Clinical Expert Weighs in on Celiac Screening and Treatment



In part three of our series on type 1 diabetes (T1D) and celiac disease (CD), we interviewed Dr. Edwin Liu, a pediatric gastroenterologist at Children’s Hospital Colorado and the director of the Colorado Center for Celiac Disease. We wanted to know how he screens people for CD, how CD changes diabetes management, and any advice he has for someone recently diagnosed with CD.


How do you determine if someone should be tested for Celiac Disease?

There are two ways to think about celiac disease screening: one is to test when someone has symptoms suggestive of celiac disease. The other is to screen someone because they have a known risk for celiac disease, such as a family history of celiac disease, type 1 diabetes, autoimmune thyroid disease or Down Syndrome to name a few. However, the problem with either approach is that targeted screening based purely on symptoms would miss about half of all cases, and testing based on genetic risk would also miss most cases since the majority of people with celiac disease actually don’t fall into a high-risk category. Therefore, the only effective way to truly find all cases would be to screen everyone, or first do genetic testing and then screen those with HLA-permissive genes.


What symptoms, if any, do you most commonly see before testing someone?

In the GI clinic, the most common symptom is probably abdominal pain, which can be very nonspecific. Therefore, having a high index of suspicion for celiac disease is important. However, nearly half of all patients that we see with celiac disease have been identified based on screening and have mostly subclinical features.


How do you test someone for Celiac Disease and do you feel the test is accurate enough?

The single best test for celiac disease is the tissue Transglutaminase autoantibody test in conjunction with a total IgA level. This test is very sensitive for identifying someone with celiac disease, particularly when symptoms are present. It is a little less predictive for celiac disease when it is used to proactively screen someone based solely on a genetic risk.


Do you see a lot of people with T1D and Celiac Disease? What percentage of your patients have both diseases?

The reason why T1D and CD tend to coexist is due to shared genetics. In general, about 8-10% of those with T1D will develop evidence of celiac disease autoimmunity. When you look at it the other way, the percentage of those with CD who subsequently develop T1D is much smaller, for a variety of reasons, but the risk is estimated to be about 1-2%.


How does Celiac Disease affect someone’s diabetes management?

Having CD that is untreated could result in unstable blood glucose control and more hypoglycemic events. Coexisting untreated CD can also compound risk for metabolic bone disease and microvascular complications.


What is the most common complaint or challenge you hear about having Celiac Disease?

One of the most common challenges that families and patients have with managing their CD is being able to stay safe when traveling to new places.


What are the long-term effects of celiac disease?

There are many potential long-term complications that can occur with untreated celiac disease, including osteoporosis and fractures, neurologic complications and an increased risk of certain malignancies. However, these complications occur in some, but not all untreated patients, and we are unable to predict who will develop them.


What is one major misconception of having Celiac Disease?

I think that one common misconception about CD is that a patient only needs to be gluten-free enough to control symptoms. At least in Pediatrics, we try to have our children with CD maintain as strict of a grain-free diet (GFD) as possible, with hopes of minimizing the possibility of long-term complications.


What advice would you give to a patient newly diagnosed with Celiac Disease?

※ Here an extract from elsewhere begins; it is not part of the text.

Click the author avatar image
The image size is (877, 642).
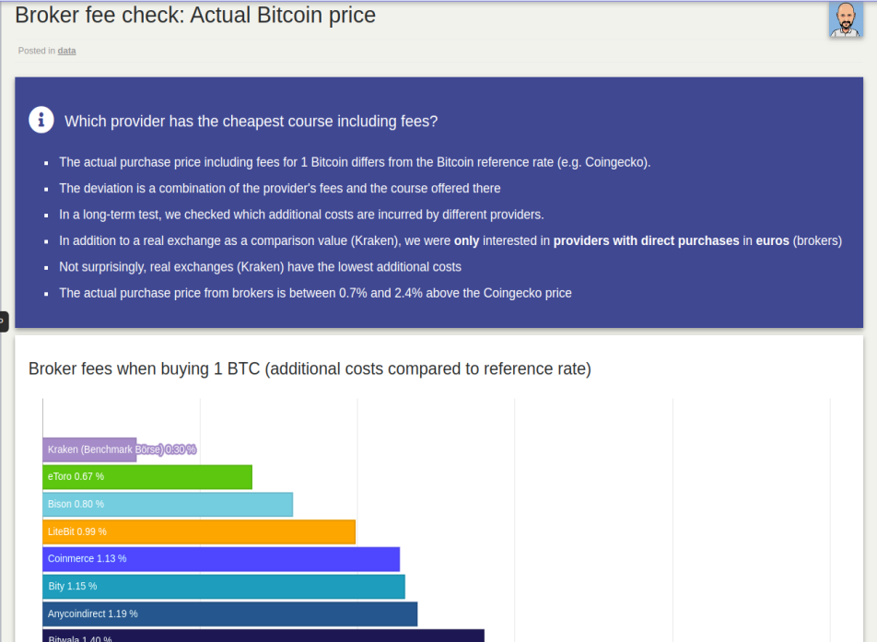tap(846, 19)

Starting a GFD can be overwhelming – remember that this is more like a “marathon” rather than a “sprint.” Start off with the major sources of gluten first, then deal with the hidden gluten sources and cross contact afterwards. But keep in mind that the long-term goal is to be as strict as possible with the GFD.


Dr. Edwin Liu is a pediatric gastroenterologist at Children’s Hospital Colorado and the director of the Colorado Center for Celiac Disease.